## WRITTEN EXERCISE
Set down the stretch from the line containing "You are a computer-use" through the line containing "point(103,407)" among the items below, with both ends included and every line unchanged. Leave the pictures out.
— begin TASK DATA —
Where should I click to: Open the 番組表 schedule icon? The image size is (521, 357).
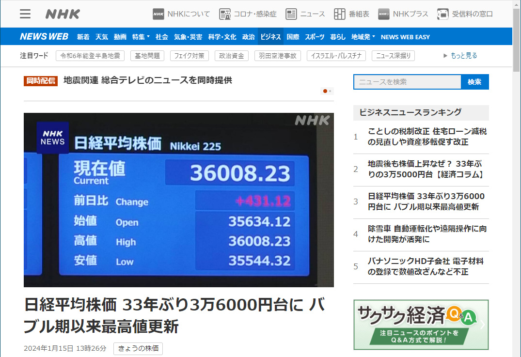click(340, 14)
— end TASK DATA —
— begin TASK DATA —
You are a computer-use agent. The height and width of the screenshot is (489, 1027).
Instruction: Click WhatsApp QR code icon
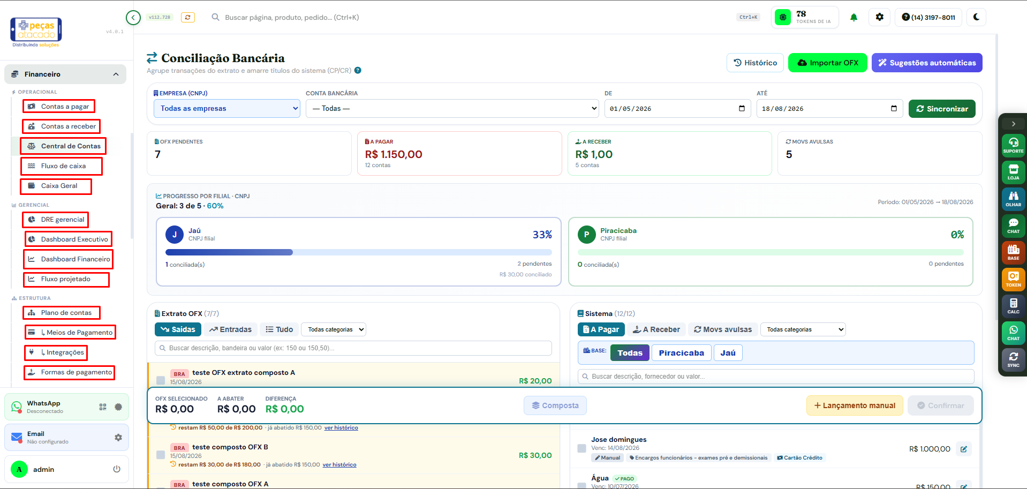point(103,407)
— end TASK DATA —
— begin TASK DATA —
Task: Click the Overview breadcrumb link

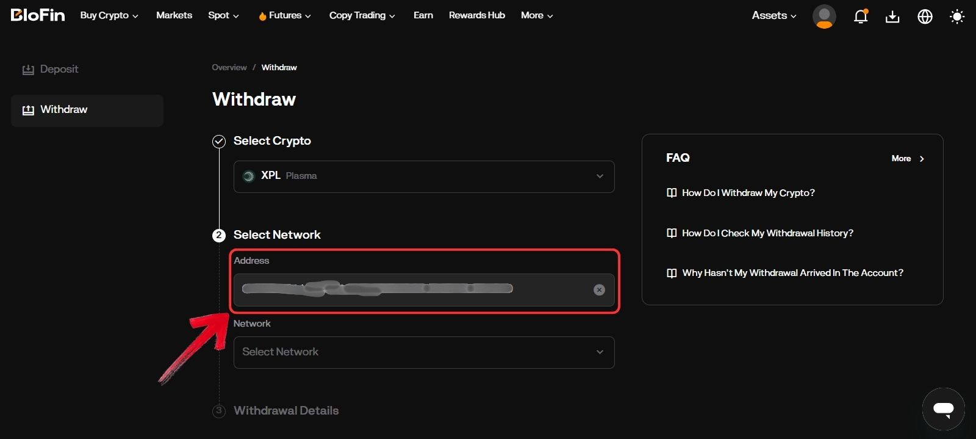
— end TASK DATA —
## FINISHED TASK
You are a computer-use agent. The height and width of the screenshot is (489, 1027).
Instruction: Click WhatsApp QR code icon
point(103,407)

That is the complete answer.